Dall’avidità alla cura

“In questa terra, in questo suolo, in questo campo puro, non piantiamo nessun seme che non sia di compassione e amore” (Rumi)

Interconnessi ed interdipendenti

“Seminare semi di un altro futuro”, “coltivare giardini di speranza”, “intrecciare ghirlande d’amore” non sono metafore né sogni infantili ma sollecitazioni perché ciascuno si impegni a vivere la “democrazia della Terra”. A riguardo, l’attivista e ambientalista indiana, Vandana Shiva, da anni lotta per cambiare le pratiche e i paradigmi nell’agricoltura e nell’alimentazione dedicando la sua vita anche a difendere il grido silenzioso dei poveri, a combattere i diritti della gente comune. Con il libro “Dall’avidità alla cura”, l’autrice presenta “la rivoluzione necessaria per un’economia sostenibile”, incentiva a guardare dall’humus, ovvero dove la vita prende origine.

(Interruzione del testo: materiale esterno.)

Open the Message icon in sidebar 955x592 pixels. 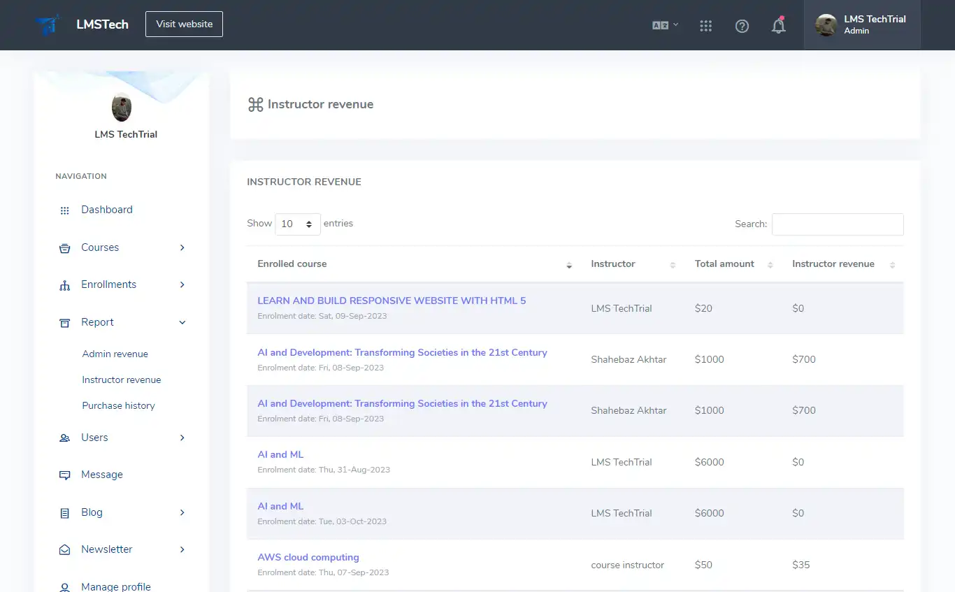[x=64, y=475]
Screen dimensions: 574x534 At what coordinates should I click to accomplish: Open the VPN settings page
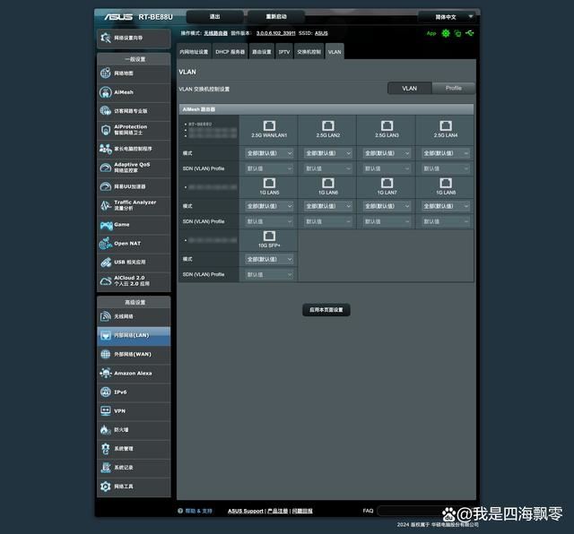(133, 410)
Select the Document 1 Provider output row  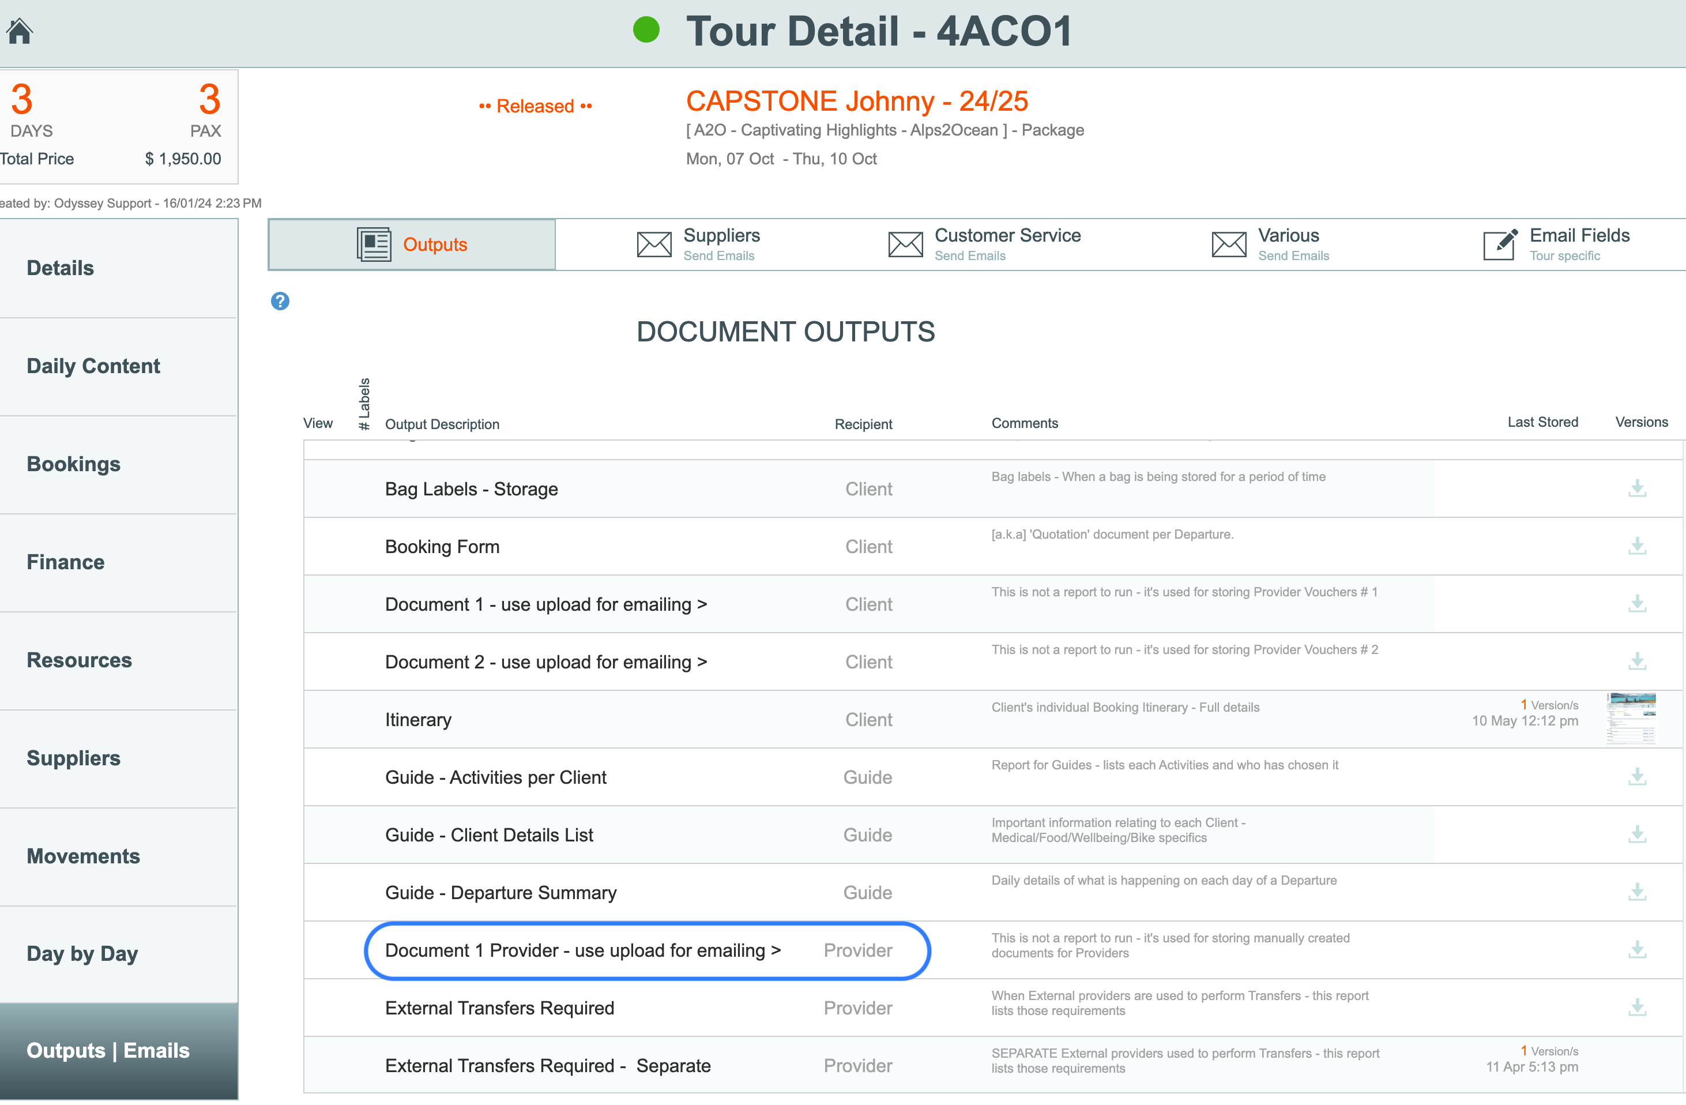tap(582, 951)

Le diverse emergenze (climatiche, sanitarie, economiche, sociali e democratiche) che sconvolgono il pianeta si possono affrontare soltanto se si comprende il vero significato della crisi che, secondo Shiva, è l’incapacità di generare un’economia di pace in quanto l’immaginario collettivo ed economico è radicato nella guerra. «Dobbiamo liberare le nostre pratiche», asserisce l’autrice, perché “non possiamo salvare il pianeta senza cambiare il paradigma economico, culturale e ambientale che regge le nostre vite. Solo scegliendo la via della cura, nel rispetto della Terra, consegneremo alle nuove generazioni un mondo migliore”. La costruzione di un futuro orientato al bene di tutti può realizzarsi “stabilendo una nuova alleanza ecologica tra le generazioni”, combattendo pacificamente l’avidità, la falsa economia, il capitalismo apparentemente compassionevole, le multinazionali che fanno profitti su ogni aspetto dell’esistenza umana e animale, manifestando disprezzo per l’ambiente e la Terra. Riattivare la cura della vita sul nostro pianeta chiede, nel nome del bene comune, di cercare spazi per pensare e comprendere che occorre iniziare nuovamente dalle pratiche agricole. Vandana Shiva afferma che l’attenzione alla terra, attraverso il lavoro agricolo, è il primo e più importante presidio della “trama della vita”, inoltre che ogni essere vivente è interconnesso e interdipendente, ciascuno è parte della natura e “membro di una unica famiglia”. È stata persa la consapevolezza che la nostra salute non può essere separata da quella del pianeta impiantando “un sistema alimentare industrializzato, militarizzato, globalizzato guidato dall’avidità”, come si evince dal fenomeno “food-tech”: nei laboratori di ingegneria genetica si creano nuove materie prime per produrre “falsi vegetali” e cibo artificiale che sfamano a basso prezzo. Ma per Vandana Shiva la realtà più grave è che sono gli esseri umani “la nuova materia prima” da cui estrarre dati e geni perché i comportamenti ne siano condizionati; senza accorgersene, si è imprigionati in “un progetto patriarcale violento che vuole schiavizzare la natura”, che sta trasformando la società in una “macchina da soldi”.

Possiamo scegliere

Un principio soggiacente al libro è che “in un mondo interconnesso dal punto di vista ecologico la negazione dei diritti della natura si traduce nella negazione di diritti umani” ma, tale convinzione, così come tutto ciò che argomenta l’autrice, non è uno scenario catastrofico perché maggiormente Shiva vuole lanciare un appello: fondamentalmente “possiamo scegliere” tra l’essere competitivi e l’essere solidali, tra l’indifferenza e il prenderci cura, tra la cupidigia e l’accudimento. Una “vera green economy” nasce dalle decisioni personali, da un nuovo sguardo sul creato perché “le piante possono insegnarci visioni del mondo e valori che ci aiutano a vivere in armonia con la natura, le altre specie e noi”. Occorre capovolgere la prospettiva che si ha su di sé, sulla visione della realtà, per ricomporre le divisioni tra gli esseri umani e la natura, soprattutto sensibilizzando i giovani ed educandoli a rispettare l’ambiente come un dovere e una responsabilità di tutti, un impegno che deve essere condiviso, facendo loro adottare comportamenti semplici che richiedono un cambio di mentalità sia per salvare il pianeta sia per vivere con modalità più green e sostenibili.